In addition, the space-time consistency in order to keep generating picture frame, while source view image being sent into and generates confrontation network In, carry out the prediction of light stream, the loss between comparison prediction light stream and true light stream.It should be appreciated by those skilled in the art that can To utilize convolutional network study light stream (Learning Optical Flow with Convolutional Networks, abbreviation FlowNet)。

In this way, the real information of three-dimensional scenic can be kept using the picture frame for generating confrontation network generation, And the space-time expending generated between picture frame and front and back picture frame can also be enhanced using the prediction of light stream.

In conclusion being input with the three-primary-color image of source view, according to source view using method described in the disclosure Depth map, characteristic pattern, grapheme and the module and carriage transformation matrix with target view, generate the image of free-position.And it will generate Image optimize, in conjunction with the prediction of light stream, the Space Consistency for generating image and source view can be kept.It is regarded using source The depth map of figure, grapheme and characteristic pattern can deduce the three-dimensional structure of invisible area, and keep its true texture, from And make generate picture frame be more clear with it is true to nature.In this way, the video generated in this way is more life-like, stability is more It is good.In addition, it is worth noting that, disclosure the method can be applied to vSLAM and build figure, VO positioning and 3D reconstruction etc., this It is open that this is not construed as limiting.For example, the initialization of vSLAM may be will affect if the frame per second of video camera acquisition image is too low, thus Cause vSLAM to build figure to interrupt, it is poor to cause to build figure effect；For another example VO is determined by analysis processing associated image sequences The position of every frame data of video camera shooting and posture facilitate the precision for promoting VO positioning if promoting the frame per second of video camera And stability；For another example vision 3D, which is rebuild, mainly obtains object image data in scene by video camera, and image is divided Analysis processing, in conjunction with computer vision and graphics techniques, rebuilds the threedimensional model of object.If the frame per second of acquisition image improves, It can make the difference very little of adjacent two field pictures, in this way, can help improve the precision of model.Therefore, according to above-mentioned Method, the filling of image interframe data may be implemented, indirectly promoted video camera frame per second, thus increase video continuity and Stability, and then promote precision and robustness that vSLAM, VO, 3D are rebuild.

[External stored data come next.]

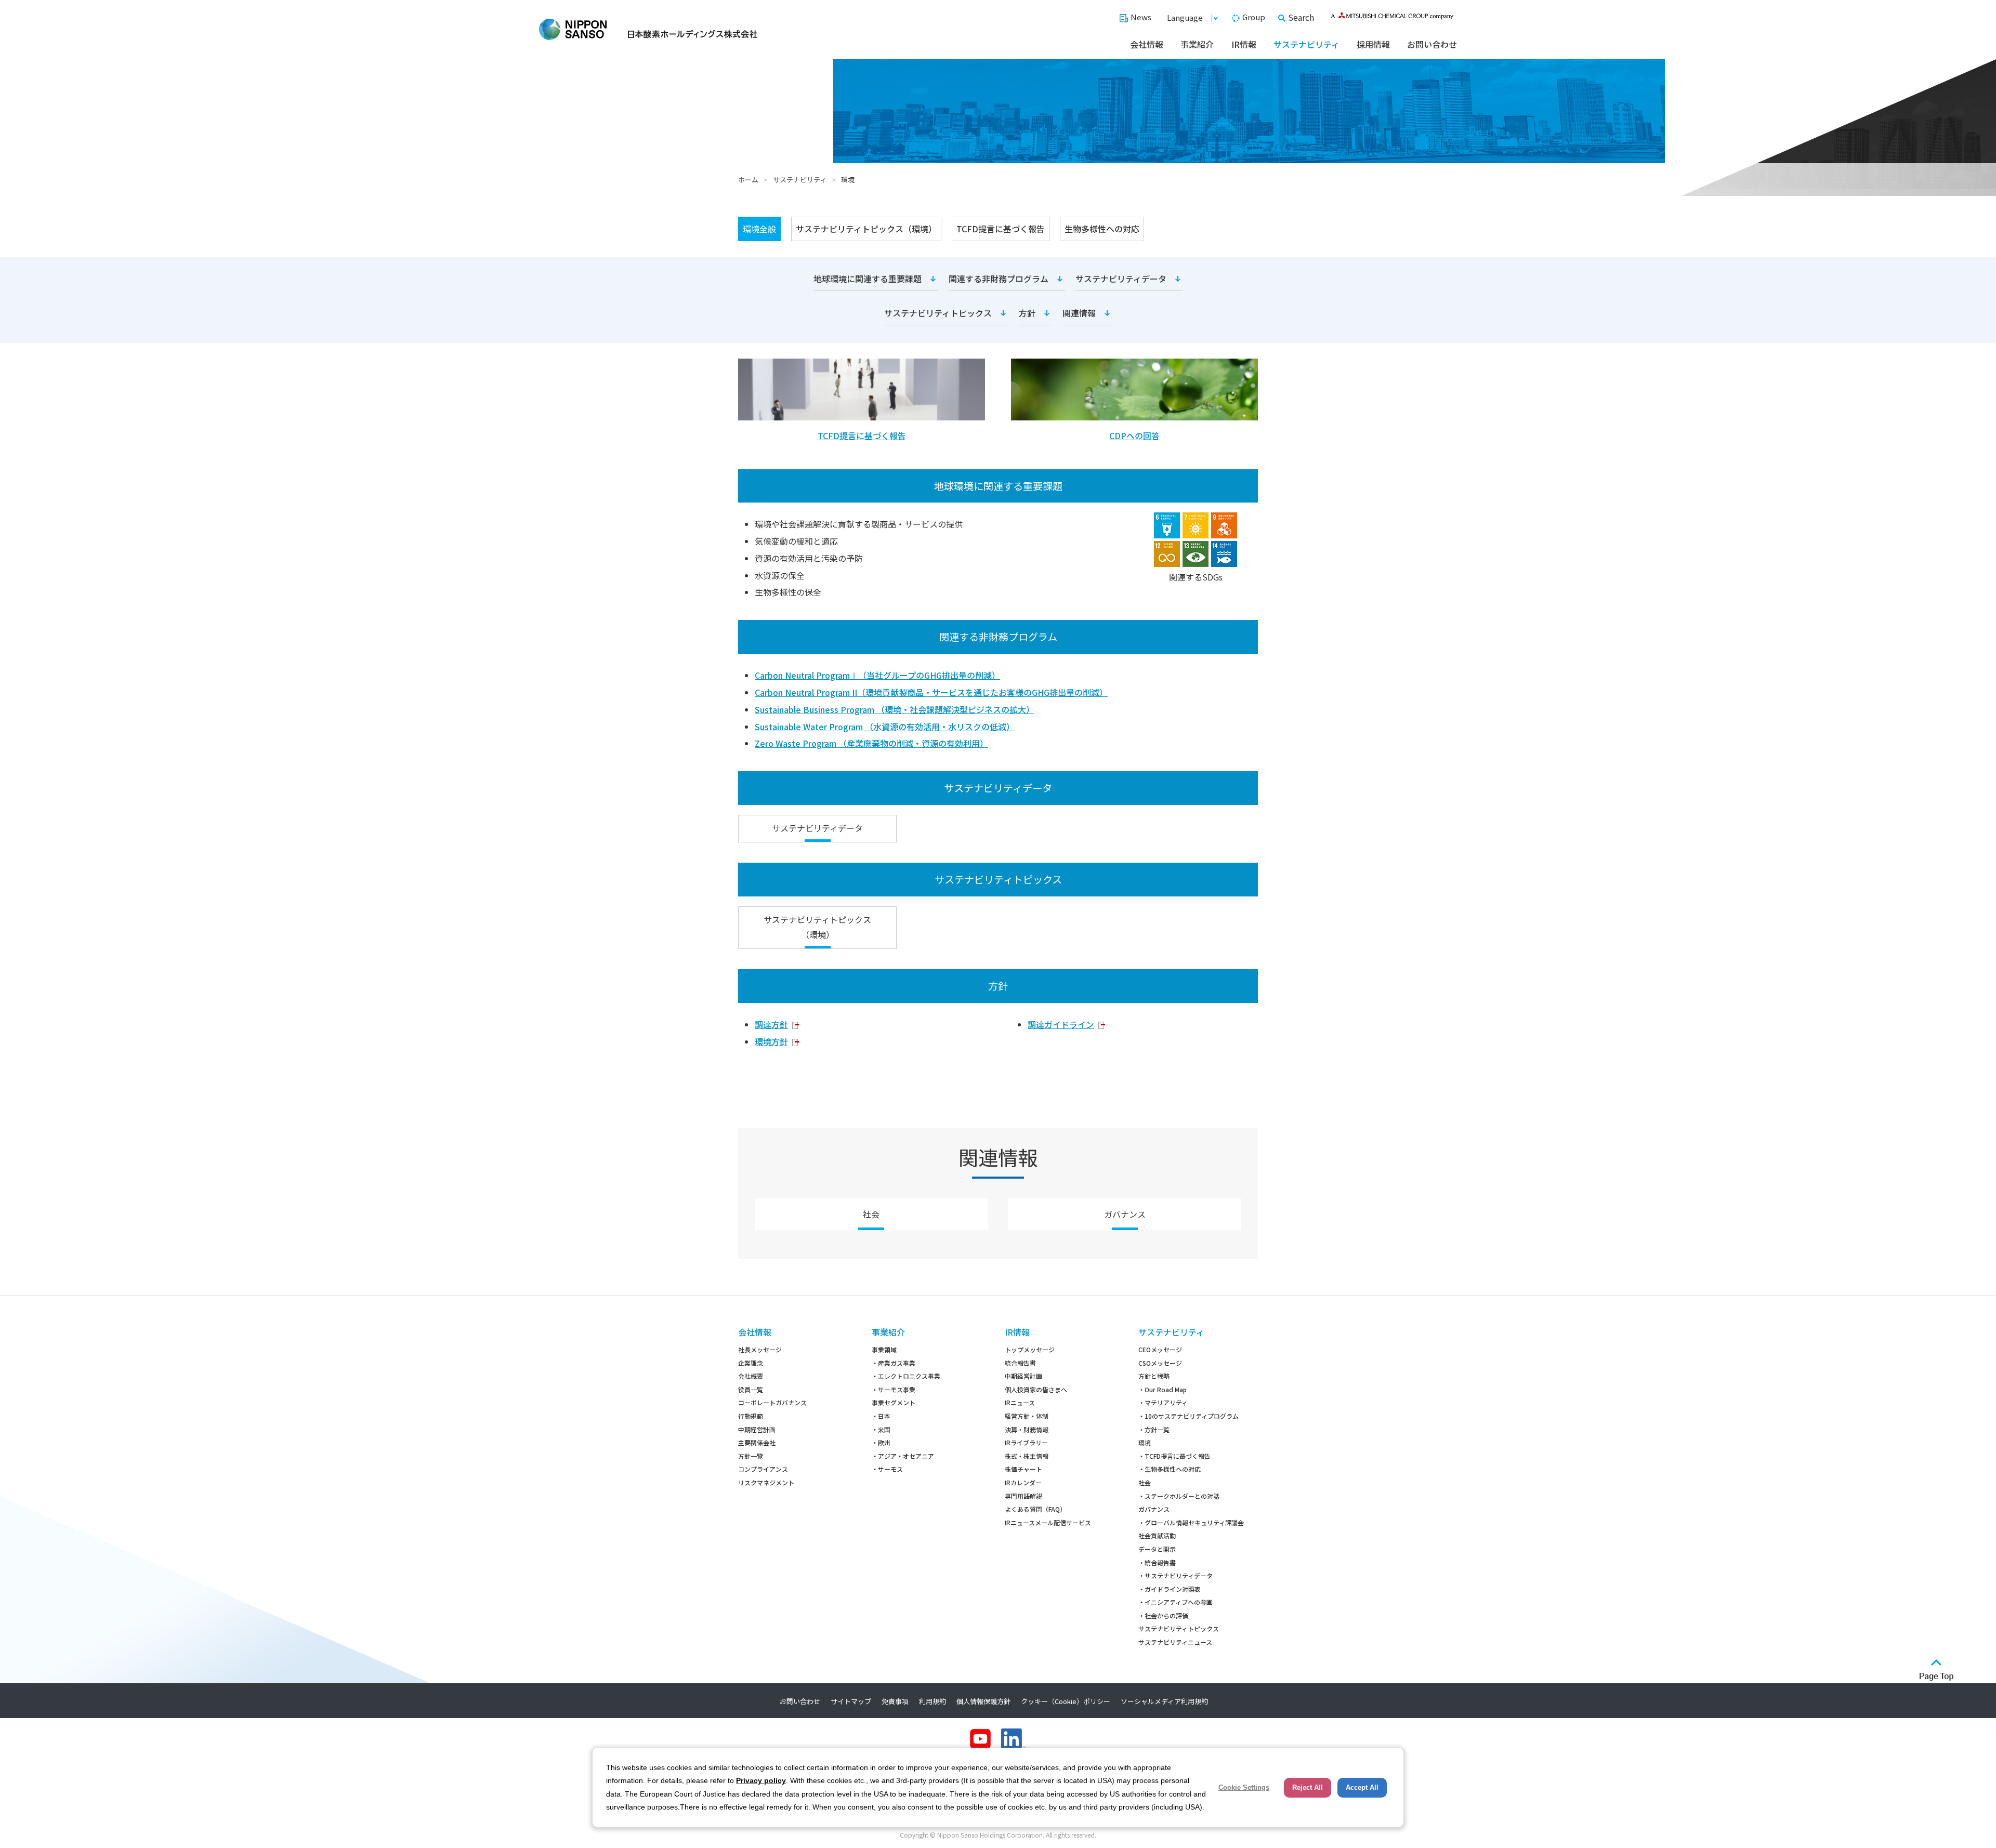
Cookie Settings (1243, 1787)
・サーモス (887, 1468)
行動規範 (750, 1415)
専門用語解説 (1023, 1495)
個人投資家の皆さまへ (1036, 1389)
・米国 (881, 1429)
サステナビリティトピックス (938, 313)
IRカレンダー (1023, 1482)
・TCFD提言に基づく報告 (1174, 1455)
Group (1253, 16)
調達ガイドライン (1061, 1024)
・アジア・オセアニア (903, 1455)
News (1141, 16)
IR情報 (1243, 44)
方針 (1027, 313)
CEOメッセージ (1160, 1349)
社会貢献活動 (1157, 1535)
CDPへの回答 (1134, 435)
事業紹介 (1197, 44)
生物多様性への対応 (1102, 228)
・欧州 (881, 1442)
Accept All (1362, 1787)
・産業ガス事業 (893, 1362)
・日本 (881, 1415)
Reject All (1307, 1787)
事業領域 (884, 1349)
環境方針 (771, 1041)
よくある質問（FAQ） (1035, 1508)
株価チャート (1023, 1468)
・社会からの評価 (1163, 1615)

The embodiment of the present disclosure also provides a kind of device for generating video, for implementing one kind of above method embodiment offer The step of generating the method for video.As shown in Fig. 2, the device 200 includes:

First obtains module 210, for the three-primary-color image of source view to be inputted depth and semantic network, obtains the depth Degree and the depth map and grapheme of semantic network output；

Second obtains module 220, is used for the grapheme and the three-primary-color image input feature vector encoder network, Obtain the characteristic pattern of the feature coding device network output；

Conversion module 230, for becoming for each pose in multiple continuous module and carriage transformation matrixes of the source view Matrix is changed, according to the module and carriage transformation matrix and the depth map, the grapheme and the characteristic pattern is converted respectively, obtained To the target grapheme and target signature for corresponding to each module and carriage transformation matrix, the multiple continuous pose converts square Battle array is module and carriage transformation matrix of the source view relative to the difference of multiple continuous picture frames；

Generation module 240, for according to the target grapheme and target signature for corresponding to each module and carriage transformation matrix Figure, generates picture frame respectively, obtains multiple continuous picture frames, wherein each described image frame and the source view are same The image of object different perspectives；

Synthesis module 250, for the multiple continuous picture frame to be synthesized video.

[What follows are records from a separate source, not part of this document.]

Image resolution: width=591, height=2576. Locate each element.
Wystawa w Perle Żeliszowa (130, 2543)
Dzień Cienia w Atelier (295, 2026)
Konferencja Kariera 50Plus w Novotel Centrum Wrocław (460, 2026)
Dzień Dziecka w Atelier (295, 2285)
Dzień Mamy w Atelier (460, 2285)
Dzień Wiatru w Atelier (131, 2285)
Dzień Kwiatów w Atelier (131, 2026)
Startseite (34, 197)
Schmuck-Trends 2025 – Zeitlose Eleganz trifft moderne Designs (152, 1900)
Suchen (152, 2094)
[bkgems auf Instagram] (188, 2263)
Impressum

Using above-mentioned apparatus, by corresponding to the continuous pose sequence and depth map of source view, by the language of source view Justice figure and characteristic pattern carry out geometric transformation, can respectively obtain continuous multiple target graphemes and continuous multiple targets are special Then multiple target grapheme and its corresponding target signature are synthesized multiple continuous picture frames respectively again by sign figure. These continuous picture frames are synthesized into video again.Using this device, using the depth map of source view, grapheme and characteristic pattern The three-dimensional structure of invisible area can be deduced, and keeps its true texture, so that the picture frame generated be made to be more clear With it is true to nature.In this way, more life-like using the video that this device generates, stability is more preferable.In addition, due to the image in source view After frame, generate multiple continuous picture frames, therefore use this device, can be also used for into video two it is continuous or do not connect More picture frames are inserted between continuous picture frame.In this way, the video generated can be made to include more picture frames, view is improved The frame per second of frequency indirectly improves the frame per second of video camera, so as to improve the continuity of video so that video is more smooth.

Optionally, as shown in figure 3, conversion module 230 further include:

Computational submodule 231, each pixel for being directed in the characteristic pattern and the grapheme respectively is by such as Lower formula calculates coordinate of the pixel in the first picture frame:

[p_t]=dK [R | t] K^-1[p_s]

[R | t]=[R_s|t_s]^-1[R_t|t_t]

Optionally, as shown in figure 3, generation module 240 further include:

Optimize submodule 241, for special according to the target grapheme and target that correspond to each module and carriage transformation matrix Sign figure optimizes processing, and the optimization processing includes: holes filling and skew control；

First generates submodule 242, for according to the mesh after the optimization for corresponding to each module and carriage transformation matrix The target signature after marking grapheme and optimization, generates described image frame respectively.

Optionally, as shown in figure 3, generation module 240 further include:

Second generates submodule 243, for for the target grapheme and mesh corresponding to each module and carriage transformation matrix Characteristic pattern is marked, the target grapheme and target signature input are generated into the generator network in confrontation network, obtained described Picture frame corresponding to the module and carriage transformation matrix.

Also, the function of the characteristic matching loss are as follows:

Wherein,It indicates are as follows:

The disclosure additionally provides a kind of computer readable storage medium, is stored thereon with computer program instructions, the program The step of a kind of method for generation video that the disclosure provides is realized when instruction is executed by processor.

Fig. 4 is the block diagram of a kind of electronic equipment 400 shown according to an exemplary embodiment.As shown in figure 4, the electronics is set Standby 400 may include: processor 401, memory 402.The electronic equipment 400 can also include multimedia component 403, input/ Export one or more of (I/O) interface 404 and communication component 405.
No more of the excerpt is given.